----- INFORMATION SUPPLIED -----

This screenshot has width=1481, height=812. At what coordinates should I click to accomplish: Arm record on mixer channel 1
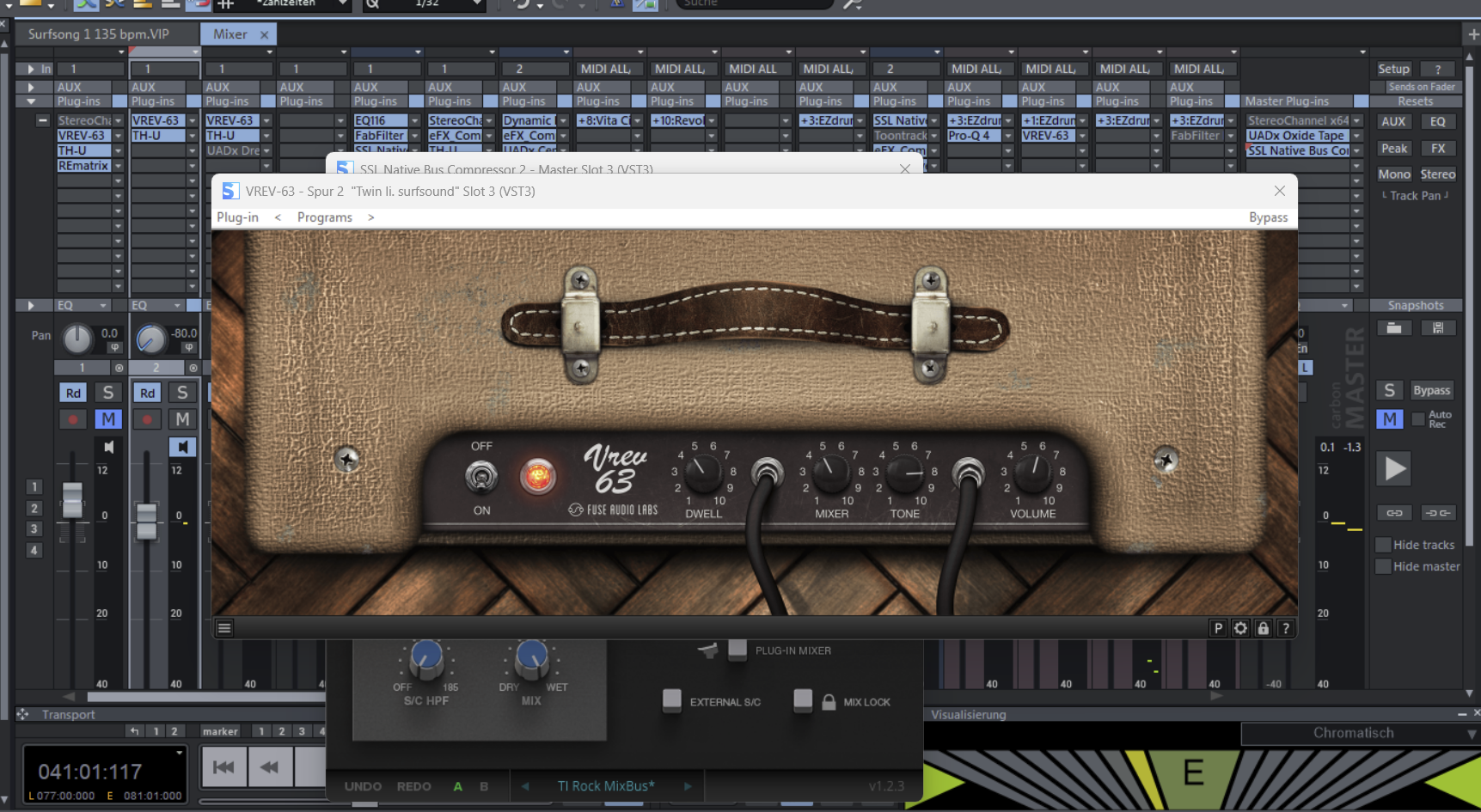pyautogui.click(x=73, y=419)
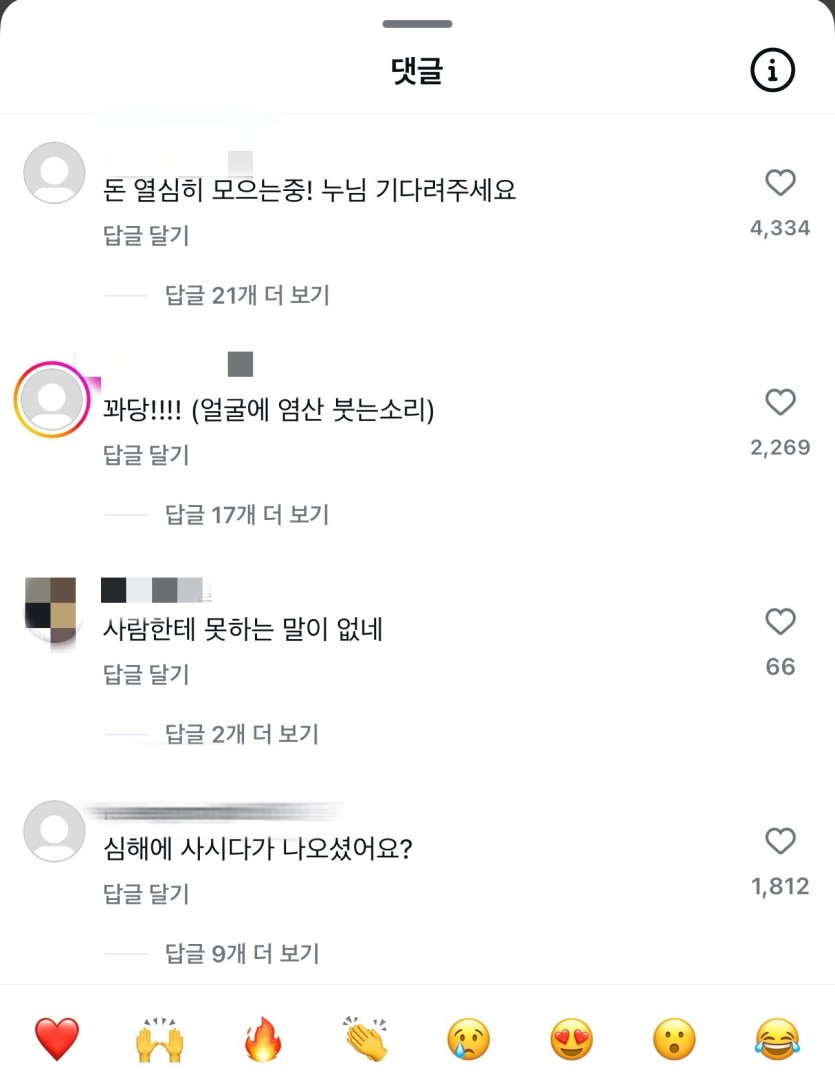The height and width of the screenshot is (1080, 835).
Task: Open the comments info icon
Action: 772,70
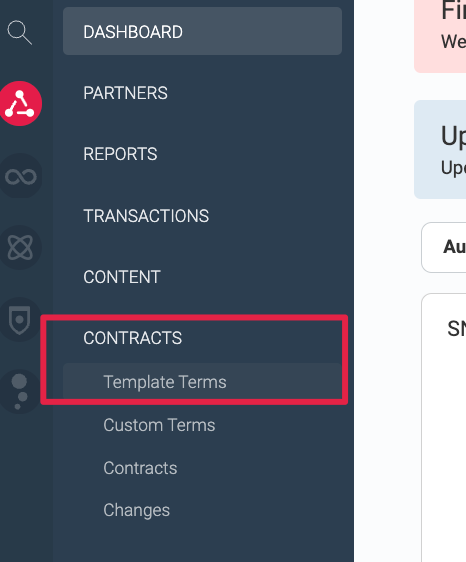Select the Template Terms submenu item
The width and height of the screenshot is (466, 562).
pos(202,382)
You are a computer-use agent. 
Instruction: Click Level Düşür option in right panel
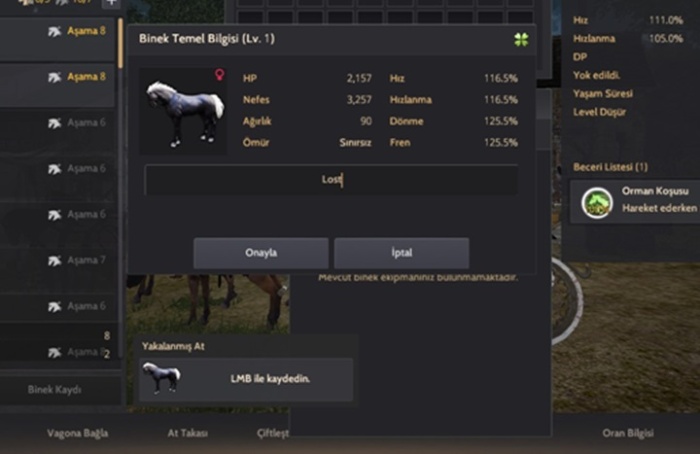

-----

_REQUIRED WORK_:
Could you return all of the entries above exactly, without any images?

_ANSWER SECTION_:
This screenshot has width=1481, height=812. At what coordinates should I click to accomplish: Arm record on mixer channel 1
pyautogui.click(x=73, y=419)
The height and width of the screenshot is (1080, 835).
Task: Open the comments info icon
Action: 772,70
Select the Template Terms submenu item
The width and height of the screenshot is (466, 562).
pos(202,382)
You are a computer-use agent. 
Instruction: Click Level Düşür option in right panel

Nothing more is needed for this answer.